Directions:
Starting at the line that has "Task: Open the zoom 100% dropdown" and ending with the line that has "pos(70,321)", give those items again with "Compare Date" switched to "Compare Range" and nothing else changed.

Provided entries:
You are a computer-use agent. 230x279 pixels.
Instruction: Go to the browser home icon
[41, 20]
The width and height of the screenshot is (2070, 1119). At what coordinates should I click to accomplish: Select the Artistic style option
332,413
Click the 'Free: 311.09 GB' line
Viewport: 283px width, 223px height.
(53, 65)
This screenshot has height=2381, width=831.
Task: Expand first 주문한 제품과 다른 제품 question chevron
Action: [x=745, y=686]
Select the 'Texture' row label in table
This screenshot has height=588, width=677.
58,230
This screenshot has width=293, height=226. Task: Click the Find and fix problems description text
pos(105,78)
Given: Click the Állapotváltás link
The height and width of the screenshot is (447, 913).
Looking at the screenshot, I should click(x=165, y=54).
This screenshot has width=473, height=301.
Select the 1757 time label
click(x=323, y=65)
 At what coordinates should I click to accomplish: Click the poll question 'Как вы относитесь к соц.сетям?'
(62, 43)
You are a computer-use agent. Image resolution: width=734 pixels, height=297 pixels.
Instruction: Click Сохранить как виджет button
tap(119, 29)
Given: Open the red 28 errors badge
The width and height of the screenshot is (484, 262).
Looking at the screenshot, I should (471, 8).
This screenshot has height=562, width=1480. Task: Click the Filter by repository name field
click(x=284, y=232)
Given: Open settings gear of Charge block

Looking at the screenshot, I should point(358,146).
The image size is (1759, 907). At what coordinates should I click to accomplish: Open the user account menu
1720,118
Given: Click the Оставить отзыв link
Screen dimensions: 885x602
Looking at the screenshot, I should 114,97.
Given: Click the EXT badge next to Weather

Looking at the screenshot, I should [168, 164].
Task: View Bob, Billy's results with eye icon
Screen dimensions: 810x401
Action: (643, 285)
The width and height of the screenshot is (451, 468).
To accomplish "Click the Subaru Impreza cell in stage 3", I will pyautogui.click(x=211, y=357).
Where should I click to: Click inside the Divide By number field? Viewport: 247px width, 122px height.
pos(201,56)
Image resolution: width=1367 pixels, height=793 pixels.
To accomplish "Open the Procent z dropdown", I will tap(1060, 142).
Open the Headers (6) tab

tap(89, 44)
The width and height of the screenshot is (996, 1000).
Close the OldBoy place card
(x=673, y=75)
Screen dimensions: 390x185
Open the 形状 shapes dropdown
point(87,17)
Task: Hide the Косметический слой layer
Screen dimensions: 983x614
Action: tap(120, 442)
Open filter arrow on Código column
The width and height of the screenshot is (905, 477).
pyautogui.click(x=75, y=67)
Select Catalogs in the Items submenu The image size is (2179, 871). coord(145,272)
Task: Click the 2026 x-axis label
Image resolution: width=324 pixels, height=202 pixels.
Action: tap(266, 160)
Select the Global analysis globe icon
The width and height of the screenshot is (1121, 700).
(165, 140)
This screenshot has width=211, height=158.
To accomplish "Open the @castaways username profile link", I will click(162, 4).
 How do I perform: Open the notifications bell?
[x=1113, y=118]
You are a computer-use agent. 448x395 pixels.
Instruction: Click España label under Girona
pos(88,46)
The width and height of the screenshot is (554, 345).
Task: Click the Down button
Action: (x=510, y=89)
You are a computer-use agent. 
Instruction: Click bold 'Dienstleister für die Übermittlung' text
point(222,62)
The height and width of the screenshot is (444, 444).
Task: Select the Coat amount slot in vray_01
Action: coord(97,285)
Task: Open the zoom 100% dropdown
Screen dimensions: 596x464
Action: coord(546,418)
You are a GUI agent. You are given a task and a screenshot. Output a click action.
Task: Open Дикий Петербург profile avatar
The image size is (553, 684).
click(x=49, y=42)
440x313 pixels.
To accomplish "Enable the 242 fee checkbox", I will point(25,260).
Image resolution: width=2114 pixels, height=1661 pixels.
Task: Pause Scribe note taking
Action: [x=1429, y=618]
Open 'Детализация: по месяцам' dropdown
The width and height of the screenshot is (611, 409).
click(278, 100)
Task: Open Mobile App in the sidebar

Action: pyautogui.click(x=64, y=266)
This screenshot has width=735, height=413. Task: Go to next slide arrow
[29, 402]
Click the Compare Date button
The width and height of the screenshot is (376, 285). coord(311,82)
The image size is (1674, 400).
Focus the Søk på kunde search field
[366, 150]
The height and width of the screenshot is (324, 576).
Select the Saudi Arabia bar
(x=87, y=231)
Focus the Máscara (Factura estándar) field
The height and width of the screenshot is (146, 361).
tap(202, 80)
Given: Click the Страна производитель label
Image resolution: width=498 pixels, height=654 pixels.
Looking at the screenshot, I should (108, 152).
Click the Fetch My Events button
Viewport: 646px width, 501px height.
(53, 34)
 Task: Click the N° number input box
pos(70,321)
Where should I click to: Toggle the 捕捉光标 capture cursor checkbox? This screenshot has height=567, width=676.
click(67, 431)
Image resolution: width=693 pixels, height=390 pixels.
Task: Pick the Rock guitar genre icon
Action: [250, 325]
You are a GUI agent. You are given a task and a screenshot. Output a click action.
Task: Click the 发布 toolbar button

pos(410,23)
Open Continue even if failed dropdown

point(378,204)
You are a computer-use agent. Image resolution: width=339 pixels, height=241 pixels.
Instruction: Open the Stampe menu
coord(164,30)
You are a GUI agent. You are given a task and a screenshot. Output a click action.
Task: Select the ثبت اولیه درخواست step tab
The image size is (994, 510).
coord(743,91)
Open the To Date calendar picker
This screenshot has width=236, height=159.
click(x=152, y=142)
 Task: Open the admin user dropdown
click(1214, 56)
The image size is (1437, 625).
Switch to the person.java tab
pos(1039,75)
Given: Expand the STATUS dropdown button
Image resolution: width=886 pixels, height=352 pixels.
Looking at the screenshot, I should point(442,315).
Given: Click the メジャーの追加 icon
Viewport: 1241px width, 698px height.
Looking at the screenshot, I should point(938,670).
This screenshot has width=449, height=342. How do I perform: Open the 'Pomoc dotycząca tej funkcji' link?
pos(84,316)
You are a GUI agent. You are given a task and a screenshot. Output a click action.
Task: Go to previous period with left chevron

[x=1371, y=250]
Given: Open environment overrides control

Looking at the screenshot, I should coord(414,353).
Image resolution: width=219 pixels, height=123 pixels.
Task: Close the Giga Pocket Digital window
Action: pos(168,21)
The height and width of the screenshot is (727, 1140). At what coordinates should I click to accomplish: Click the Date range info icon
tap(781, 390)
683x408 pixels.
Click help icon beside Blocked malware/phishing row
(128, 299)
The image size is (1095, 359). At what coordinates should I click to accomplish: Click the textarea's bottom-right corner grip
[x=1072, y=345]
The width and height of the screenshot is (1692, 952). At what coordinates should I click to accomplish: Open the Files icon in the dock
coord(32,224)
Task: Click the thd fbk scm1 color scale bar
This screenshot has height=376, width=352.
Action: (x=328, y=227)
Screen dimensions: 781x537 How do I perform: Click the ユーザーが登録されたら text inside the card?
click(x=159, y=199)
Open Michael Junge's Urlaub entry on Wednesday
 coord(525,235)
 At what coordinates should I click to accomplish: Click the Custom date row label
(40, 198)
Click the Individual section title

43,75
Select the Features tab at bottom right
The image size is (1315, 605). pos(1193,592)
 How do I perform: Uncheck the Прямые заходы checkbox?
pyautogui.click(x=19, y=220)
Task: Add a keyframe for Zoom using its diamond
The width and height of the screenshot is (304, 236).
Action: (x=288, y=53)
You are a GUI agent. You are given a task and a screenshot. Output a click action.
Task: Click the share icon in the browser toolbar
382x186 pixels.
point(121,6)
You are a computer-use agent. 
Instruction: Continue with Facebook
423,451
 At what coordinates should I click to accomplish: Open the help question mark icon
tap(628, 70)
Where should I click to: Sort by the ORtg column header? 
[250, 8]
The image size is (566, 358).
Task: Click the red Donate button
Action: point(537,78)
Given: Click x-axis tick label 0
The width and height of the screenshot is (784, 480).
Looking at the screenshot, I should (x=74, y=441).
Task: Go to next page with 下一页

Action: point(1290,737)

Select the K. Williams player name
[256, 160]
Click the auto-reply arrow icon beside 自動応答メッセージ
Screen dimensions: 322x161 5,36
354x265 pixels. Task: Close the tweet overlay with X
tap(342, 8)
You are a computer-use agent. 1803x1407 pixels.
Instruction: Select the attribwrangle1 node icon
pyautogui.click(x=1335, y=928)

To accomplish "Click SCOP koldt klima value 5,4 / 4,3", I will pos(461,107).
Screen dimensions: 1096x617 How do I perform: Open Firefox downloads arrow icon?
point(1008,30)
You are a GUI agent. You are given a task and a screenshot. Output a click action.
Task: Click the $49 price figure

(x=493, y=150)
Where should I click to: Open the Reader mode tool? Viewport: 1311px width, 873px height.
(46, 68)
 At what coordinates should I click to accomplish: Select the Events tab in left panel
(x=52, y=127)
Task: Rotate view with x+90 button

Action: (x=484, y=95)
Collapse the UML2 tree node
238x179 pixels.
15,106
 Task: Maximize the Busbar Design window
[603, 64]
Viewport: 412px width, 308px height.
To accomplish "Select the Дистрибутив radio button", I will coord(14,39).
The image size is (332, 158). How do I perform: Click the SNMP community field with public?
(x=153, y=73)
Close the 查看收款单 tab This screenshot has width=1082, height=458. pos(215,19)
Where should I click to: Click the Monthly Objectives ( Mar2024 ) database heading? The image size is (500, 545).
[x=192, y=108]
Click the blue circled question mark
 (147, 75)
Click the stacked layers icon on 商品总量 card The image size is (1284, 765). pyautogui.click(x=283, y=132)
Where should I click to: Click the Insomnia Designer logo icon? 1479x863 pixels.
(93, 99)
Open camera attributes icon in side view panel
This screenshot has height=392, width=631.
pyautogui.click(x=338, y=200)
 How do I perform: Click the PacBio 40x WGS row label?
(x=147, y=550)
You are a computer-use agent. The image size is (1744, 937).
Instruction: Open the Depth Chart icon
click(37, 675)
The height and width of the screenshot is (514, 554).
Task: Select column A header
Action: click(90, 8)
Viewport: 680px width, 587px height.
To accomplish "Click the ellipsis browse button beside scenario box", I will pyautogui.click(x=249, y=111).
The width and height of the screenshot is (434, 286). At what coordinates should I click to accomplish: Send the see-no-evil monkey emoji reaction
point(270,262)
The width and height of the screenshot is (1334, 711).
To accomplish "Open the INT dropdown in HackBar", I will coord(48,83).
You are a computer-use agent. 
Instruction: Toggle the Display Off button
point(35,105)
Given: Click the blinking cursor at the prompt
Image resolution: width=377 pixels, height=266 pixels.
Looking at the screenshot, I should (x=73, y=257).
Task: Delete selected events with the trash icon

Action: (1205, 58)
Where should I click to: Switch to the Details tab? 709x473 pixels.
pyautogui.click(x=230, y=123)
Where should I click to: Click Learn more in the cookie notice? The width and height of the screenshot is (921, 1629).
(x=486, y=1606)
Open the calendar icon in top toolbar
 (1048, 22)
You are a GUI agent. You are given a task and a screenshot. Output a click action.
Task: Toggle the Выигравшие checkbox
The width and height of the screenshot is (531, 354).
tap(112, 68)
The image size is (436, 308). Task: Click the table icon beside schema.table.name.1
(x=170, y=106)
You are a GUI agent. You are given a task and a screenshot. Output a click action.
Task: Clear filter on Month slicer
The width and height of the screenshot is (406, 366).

Full answer:
Task: Open the zoom 100% dropdown
Screen dimensions: 596x464
Action: coord(546,418)
You are a GUI agent. You are given a task and a screenshot. Output a click action.
Task: Open Дикий Петербург profile avatar
The image size is (553, 684).
click(x=49, y=42)
440x313 pixels.
To accomplish "Enable the 242 fee checkbox", I will point(25,260).
Image resolution: width=2114 pixels, height=1661 pixels.
Task: Pause Scribe note taking
Action: [x=1429, y=618]
Open 'Детализация: по месяцам' dropdown
The width and height of the screenshot is (611, 409).
click(278, 100)
Task: Open Mobile App in the sidebar

Action: pyautogui.click(x=64, y=266)
This screenshot has width=735, height=413. Task: Go to next slide arrow
[29, 402]
Click the Compare Range button
The width and height of the screenshot is (376, 285). coord(311,82)
The image size is (1674, 400).
Focus the Søk på kunde search field
[366, 150]
The height and width of the screenshot is (324, 576).
Select the Saudi Arabia bar
(x=87, y=231)
Focus the Máscara (Factura estándar) field
The height and width of the screenshot is (146, 361).
tap(202, 80)
Given: Click the Страна производитель label
Image resolution: width=498 pixels, height=654 pixels.
Looking at the screenshot, I should (108, 152).
Click the Fetch My Events button
Viewport: 646px width, 501px height.
(53, 34)
 Task: Click the N° number input box
pos(70,321)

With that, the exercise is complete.